● **AUSGEWÄHLTER AUSZUG**
---
Eichstätt
Als die "Dampfrösser" kamen

Vor 150 Jahren begann das Eisenbahnzeitalter - Stadt kämpfte um Anschluss an das Schienennetz

03.04.2020 | Stand 23.09.2023, 11:29 Uhr
Eine Dampflokomotive fährt in den "Hauptbahnhof" Eichstätt ein. −Foto: Archiv Ettle

Eichstätt - Im April 1870 begann für Stadt und Kreis Eichstätt das Eisenbahnzeitalter.

 

Schwarze "Dampfrösser" rollten rauchend, rußend und schnaubend in den nagelneuen Bahnhof am sogenannten Hirschgrund bei Wasserzell ein. Laut Fahrplan fuhren damals die Züge um 6.00 Uhr in Ingolstadt ab, hielten unterwegs nur in Gaimersheim und in Adelschlag und dampften um 6.51 Uhr ab Eichstätt weiter Richtung Dollnstein, wo sie um 7.12 Uhr ankamen.

Bis die Züge fahren konnten, hieß es für die Spitze der Stadt und des Bezirksamtes schwere Kämpfe um den Anschluss an das Schienennetz der Königlich Bayerischen Staatseisenbahn zu bestehen. Im Gespräch war zum Beispiel eine Route von Ingolstadt durch das Schuttertal und das Urdonautal bis Dollnstein im Altmühltal. Aber auch die endgültig gewählte Trasse führt etwa über fünf Kilometer an der ehemaligen Residenzstadt und dem Sitz des Bischofs vorbei.

Auf dem Gleisabschnitt von Nürnberg nach Fürth fuhr im Jahr 1835 der erste Zug in Bayern. Vermutlich hat dieses Ereignis die Diskussion um die Anbindung des Eichstätter Landes an das revolutionäre Verkehrsmittel angestoßen. Konkreter wurde es im November 1848, als per "Eichstätter Intelligenzblatt" 40 bis 50 Gesellen des Zimmererhandwerks zu einem Taglohn von 1 Gulden und 30 Kreuzer für den Bau der Schienenstrecken gesucht wurden.
---
● **VORLIEGENDE DATEN**
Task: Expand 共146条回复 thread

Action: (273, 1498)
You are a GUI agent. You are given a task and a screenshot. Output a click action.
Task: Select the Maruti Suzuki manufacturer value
---
● **GESTELLTE AUFGABE A**
Übertrage den Satz „Auf dem Gleisabschnitt von Nürnberg nach Fürth fuhr im Jahr 1835 der erste Zug in Bayern.“ aus dem Auszug über die Eisenbahn in Eichstätt ins Englische.
● **GESTELLTE AUFGABE B**
Wiederhole aus dem Auszug den Abschnitt von „Vor 150 Jahren“ bis einschließlich „7.12 Uhr ankamen.“ ohne jede Änderung.
Die Zeilen stehen in keinem Zusammenhang mit dem Auszug.

● **ANTWORT A**
In 1835, the first train in Bavaria ran on the stretch of track from Nuremberg to Fürth.

● **ANTWORT B**
Vor 150 Jahren begann das Eisenbahnzeitalter - Stadt kämpfte um Anschluss an das Schienennetz

03.04.2020 | Stand 23.09.2023, 11:29 Uhr
Eine Dampflokomotive fährt in den "Hauptbahnhof" Eichstätt ein. −Foto: Archiv Ettle

Eichstätt - Im April 1870 begann für Stadt und Kreis Eichstätt das Eisenbahnzeitalter.

 

Schwarze "Dampfrösser" rollten rauchend, rußend und schnaubend in den nagelneuen Bahnhof am sogenannten Hirschgrund bei Wasserzell ein. Laut Fahrplan fuhren damals die Züge um 6.00 Uhr in Ingolstadt ab, hielten unterwegs nur in Gaimersheim und in Adelschlag und dampften um 6.51 Uhr ab Eichstätt weiter Richtung Dollnstein, wo sie um 7.12 Uhr ankamen.